╭─ Data records
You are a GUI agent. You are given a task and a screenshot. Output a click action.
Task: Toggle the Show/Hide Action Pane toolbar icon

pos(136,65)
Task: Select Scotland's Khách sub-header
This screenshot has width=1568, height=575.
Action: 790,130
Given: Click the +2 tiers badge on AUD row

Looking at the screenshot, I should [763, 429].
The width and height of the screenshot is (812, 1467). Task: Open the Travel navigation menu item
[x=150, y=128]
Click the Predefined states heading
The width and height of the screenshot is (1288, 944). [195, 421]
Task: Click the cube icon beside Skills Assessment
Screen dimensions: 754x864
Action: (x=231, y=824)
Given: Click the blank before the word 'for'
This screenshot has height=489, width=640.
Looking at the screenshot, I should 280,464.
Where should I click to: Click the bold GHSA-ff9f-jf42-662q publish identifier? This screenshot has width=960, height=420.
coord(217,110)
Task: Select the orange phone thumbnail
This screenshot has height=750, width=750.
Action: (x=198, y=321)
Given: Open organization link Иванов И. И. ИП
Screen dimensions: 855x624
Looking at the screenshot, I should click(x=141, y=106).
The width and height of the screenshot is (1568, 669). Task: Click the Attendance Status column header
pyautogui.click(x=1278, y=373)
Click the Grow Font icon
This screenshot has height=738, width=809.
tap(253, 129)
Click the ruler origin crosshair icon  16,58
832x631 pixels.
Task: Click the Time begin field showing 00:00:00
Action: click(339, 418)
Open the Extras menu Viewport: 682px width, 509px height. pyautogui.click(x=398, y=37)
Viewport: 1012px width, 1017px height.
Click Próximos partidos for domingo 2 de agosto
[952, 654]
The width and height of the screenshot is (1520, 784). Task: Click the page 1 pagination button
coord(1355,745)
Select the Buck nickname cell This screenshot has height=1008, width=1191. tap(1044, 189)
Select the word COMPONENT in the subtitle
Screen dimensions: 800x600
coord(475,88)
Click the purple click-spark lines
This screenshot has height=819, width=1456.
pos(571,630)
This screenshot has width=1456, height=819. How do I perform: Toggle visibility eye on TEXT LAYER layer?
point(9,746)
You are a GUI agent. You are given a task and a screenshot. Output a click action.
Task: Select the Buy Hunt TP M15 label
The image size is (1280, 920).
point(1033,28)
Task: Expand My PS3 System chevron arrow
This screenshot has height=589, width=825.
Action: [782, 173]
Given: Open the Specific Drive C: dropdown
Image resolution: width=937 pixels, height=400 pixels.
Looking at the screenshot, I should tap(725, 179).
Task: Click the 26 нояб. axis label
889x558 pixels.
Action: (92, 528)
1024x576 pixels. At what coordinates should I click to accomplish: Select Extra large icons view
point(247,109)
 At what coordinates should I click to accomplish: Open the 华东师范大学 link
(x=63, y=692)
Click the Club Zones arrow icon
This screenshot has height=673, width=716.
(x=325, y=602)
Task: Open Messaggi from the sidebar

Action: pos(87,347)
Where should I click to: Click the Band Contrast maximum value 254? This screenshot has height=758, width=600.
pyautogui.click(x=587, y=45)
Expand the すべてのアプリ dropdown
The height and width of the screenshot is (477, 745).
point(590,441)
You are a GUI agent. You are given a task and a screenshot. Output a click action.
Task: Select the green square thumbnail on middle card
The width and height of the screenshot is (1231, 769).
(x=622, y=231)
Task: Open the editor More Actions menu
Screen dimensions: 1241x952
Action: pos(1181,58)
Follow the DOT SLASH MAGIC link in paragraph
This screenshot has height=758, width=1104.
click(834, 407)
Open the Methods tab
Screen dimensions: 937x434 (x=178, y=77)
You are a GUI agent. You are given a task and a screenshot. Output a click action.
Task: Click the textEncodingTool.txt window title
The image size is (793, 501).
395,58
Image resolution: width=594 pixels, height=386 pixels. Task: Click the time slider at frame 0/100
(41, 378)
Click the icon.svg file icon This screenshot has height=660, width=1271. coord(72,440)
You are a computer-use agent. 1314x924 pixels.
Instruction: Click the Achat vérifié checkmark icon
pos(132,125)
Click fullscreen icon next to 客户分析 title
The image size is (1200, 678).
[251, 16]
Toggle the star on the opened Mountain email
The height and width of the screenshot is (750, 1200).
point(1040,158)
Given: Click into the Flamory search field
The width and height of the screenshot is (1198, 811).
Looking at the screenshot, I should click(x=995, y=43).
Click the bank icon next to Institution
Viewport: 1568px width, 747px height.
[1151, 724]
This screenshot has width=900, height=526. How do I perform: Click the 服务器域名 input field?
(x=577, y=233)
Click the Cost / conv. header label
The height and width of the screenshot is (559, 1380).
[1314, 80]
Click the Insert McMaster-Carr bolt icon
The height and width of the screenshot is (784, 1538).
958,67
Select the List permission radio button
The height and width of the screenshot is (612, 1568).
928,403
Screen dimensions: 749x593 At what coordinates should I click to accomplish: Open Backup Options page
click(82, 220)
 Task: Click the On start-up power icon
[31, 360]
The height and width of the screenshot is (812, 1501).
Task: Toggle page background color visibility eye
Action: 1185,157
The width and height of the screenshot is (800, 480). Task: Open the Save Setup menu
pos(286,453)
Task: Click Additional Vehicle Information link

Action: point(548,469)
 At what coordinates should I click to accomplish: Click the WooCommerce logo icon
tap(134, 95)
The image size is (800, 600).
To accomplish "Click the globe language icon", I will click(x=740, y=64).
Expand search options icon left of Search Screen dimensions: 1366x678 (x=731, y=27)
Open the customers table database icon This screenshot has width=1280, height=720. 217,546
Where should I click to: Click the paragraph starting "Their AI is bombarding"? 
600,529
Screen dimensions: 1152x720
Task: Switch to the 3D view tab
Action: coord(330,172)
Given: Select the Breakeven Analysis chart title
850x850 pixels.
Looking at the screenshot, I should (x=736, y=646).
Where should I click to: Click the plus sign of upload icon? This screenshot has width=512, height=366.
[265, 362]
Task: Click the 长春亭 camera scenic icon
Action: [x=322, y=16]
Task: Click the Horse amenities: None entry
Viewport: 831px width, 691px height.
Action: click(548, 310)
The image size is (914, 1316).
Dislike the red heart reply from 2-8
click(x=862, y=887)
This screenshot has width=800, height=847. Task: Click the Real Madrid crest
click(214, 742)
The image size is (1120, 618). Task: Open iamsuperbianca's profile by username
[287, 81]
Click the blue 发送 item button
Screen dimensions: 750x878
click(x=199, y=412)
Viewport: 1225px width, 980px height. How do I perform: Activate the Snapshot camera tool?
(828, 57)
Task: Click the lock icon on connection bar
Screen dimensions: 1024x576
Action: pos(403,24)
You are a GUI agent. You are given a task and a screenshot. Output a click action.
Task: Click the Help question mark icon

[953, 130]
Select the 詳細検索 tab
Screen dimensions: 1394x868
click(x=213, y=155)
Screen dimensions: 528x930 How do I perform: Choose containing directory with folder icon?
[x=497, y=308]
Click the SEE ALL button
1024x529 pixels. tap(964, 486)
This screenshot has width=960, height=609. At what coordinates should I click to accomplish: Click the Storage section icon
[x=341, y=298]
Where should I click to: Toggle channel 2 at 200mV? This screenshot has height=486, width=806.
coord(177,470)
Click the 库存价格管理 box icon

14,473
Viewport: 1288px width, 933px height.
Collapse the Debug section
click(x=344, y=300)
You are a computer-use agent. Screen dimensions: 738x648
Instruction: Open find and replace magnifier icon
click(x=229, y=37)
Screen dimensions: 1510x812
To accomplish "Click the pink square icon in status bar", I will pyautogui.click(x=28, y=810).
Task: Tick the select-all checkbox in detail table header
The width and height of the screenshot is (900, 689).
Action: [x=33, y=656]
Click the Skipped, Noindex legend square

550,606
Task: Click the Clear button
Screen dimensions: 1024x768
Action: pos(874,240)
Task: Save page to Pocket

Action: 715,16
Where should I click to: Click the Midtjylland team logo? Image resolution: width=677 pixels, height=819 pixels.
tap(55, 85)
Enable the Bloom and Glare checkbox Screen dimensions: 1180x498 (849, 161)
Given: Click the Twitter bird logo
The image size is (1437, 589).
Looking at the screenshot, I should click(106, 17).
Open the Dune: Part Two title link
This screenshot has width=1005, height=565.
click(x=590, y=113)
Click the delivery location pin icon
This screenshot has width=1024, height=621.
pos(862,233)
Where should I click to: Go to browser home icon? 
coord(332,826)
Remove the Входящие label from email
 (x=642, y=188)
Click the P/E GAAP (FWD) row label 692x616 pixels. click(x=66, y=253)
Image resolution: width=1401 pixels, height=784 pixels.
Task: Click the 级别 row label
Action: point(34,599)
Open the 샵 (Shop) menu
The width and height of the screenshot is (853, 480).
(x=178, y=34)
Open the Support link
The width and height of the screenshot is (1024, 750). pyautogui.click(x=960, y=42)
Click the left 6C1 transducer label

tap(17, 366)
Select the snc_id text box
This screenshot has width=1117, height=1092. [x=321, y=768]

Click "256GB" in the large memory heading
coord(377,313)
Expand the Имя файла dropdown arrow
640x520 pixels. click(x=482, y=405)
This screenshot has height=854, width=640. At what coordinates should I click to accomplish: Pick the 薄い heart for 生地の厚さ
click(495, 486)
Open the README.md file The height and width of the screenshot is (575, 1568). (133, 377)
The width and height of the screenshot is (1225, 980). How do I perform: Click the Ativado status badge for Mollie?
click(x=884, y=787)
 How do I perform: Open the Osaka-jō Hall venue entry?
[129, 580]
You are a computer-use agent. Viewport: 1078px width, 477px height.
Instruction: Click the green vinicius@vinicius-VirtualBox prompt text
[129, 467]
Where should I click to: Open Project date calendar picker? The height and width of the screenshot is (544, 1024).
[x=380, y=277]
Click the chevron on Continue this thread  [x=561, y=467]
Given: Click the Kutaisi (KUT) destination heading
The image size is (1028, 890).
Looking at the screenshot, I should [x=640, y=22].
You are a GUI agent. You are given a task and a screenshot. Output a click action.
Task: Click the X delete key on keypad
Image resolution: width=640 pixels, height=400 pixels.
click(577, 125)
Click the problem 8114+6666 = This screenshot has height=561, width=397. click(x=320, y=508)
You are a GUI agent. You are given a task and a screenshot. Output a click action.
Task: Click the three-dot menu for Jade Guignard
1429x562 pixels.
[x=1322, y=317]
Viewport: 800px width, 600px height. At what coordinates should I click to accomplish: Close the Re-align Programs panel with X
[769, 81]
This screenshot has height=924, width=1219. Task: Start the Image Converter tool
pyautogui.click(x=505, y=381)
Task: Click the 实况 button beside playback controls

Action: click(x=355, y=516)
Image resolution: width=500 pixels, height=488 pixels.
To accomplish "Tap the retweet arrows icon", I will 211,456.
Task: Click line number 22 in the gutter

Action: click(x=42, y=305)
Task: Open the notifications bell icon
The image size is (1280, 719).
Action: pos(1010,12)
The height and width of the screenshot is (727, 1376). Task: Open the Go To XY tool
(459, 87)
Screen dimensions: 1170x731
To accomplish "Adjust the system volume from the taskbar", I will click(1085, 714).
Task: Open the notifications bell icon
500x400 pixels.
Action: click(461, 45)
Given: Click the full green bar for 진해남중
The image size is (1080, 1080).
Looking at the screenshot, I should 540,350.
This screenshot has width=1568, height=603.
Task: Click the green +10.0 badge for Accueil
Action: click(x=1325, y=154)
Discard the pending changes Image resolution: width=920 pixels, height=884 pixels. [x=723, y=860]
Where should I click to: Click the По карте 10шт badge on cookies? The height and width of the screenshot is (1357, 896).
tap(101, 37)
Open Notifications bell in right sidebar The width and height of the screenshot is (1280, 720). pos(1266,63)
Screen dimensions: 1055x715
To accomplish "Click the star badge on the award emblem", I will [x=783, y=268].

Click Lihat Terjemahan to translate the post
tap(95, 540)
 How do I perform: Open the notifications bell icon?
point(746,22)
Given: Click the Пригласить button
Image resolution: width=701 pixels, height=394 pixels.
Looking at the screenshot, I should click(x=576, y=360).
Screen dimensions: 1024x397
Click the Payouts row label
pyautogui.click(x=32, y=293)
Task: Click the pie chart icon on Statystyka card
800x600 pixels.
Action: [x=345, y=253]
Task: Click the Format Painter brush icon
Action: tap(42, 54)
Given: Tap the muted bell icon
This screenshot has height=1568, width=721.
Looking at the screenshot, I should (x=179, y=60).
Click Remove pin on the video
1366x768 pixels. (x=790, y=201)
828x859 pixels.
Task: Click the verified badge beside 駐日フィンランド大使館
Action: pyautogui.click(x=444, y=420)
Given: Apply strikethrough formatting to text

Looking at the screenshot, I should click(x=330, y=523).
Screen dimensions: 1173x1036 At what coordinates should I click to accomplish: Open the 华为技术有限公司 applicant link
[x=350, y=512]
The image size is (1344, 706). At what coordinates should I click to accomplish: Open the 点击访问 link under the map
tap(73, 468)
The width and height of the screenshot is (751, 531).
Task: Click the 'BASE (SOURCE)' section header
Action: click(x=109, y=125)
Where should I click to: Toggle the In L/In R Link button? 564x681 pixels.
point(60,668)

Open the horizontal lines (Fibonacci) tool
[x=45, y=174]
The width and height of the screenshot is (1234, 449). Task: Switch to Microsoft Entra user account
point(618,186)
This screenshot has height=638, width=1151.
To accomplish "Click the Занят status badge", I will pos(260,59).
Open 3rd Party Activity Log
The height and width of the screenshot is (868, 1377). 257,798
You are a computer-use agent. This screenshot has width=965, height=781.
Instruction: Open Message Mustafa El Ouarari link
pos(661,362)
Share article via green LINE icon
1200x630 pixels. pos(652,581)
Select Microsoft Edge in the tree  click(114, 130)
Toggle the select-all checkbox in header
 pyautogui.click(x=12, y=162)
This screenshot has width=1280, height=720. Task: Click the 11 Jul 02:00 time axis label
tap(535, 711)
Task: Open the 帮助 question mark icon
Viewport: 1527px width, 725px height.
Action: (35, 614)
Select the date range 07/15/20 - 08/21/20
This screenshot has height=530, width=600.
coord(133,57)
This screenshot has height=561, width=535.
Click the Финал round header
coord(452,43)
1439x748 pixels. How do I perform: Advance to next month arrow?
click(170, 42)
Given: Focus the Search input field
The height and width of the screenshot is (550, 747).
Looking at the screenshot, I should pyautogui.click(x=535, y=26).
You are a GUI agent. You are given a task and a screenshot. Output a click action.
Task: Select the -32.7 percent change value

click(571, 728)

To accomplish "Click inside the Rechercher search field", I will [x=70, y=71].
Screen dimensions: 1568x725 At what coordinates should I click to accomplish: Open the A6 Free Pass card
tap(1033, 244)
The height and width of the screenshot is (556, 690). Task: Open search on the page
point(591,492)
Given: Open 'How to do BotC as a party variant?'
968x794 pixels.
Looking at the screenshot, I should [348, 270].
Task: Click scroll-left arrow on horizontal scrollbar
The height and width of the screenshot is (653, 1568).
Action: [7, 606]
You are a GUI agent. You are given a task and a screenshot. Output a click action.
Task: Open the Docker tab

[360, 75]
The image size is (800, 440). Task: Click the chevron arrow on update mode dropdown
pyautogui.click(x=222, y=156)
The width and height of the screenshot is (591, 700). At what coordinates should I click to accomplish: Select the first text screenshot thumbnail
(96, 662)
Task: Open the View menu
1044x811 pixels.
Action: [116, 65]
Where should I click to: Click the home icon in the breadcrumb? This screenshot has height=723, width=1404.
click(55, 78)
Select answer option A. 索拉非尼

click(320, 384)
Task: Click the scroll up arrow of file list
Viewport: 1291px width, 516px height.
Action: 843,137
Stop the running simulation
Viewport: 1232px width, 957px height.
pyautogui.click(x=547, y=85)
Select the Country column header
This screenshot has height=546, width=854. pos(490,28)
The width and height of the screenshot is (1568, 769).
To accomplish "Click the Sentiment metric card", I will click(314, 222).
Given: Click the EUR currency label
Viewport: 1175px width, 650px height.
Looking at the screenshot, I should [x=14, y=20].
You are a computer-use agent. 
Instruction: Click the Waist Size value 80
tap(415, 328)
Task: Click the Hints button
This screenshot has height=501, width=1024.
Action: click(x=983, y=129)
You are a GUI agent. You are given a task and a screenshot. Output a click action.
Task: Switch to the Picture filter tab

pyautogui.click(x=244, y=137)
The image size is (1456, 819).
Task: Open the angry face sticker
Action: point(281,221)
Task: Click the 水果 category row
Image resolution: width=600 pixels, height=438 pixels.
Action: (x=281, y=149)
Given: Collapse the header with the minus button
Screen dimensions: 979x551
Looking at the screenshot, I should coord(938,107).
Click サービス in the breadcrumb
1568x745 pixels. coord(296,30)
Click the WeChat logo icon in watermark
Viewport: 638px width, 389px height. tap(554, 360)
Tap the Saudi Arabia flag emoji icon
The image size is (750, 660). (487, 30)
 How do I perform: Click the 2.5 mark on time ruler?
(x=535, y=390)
╰─
#### What to produce:
Which lines in the listing above hold the word "computer"? Show each of them.

#### Task result:
You are a computer-use agent. 1314x924 pixels.
You are a computer-use agent. Screen dimensions: 738x648
You are a computer-use agent. Viewport: 1078px width, 477px height.
You are a computer-use agent. This screenshot has width=965, height=781.
You are a computer-use agent. 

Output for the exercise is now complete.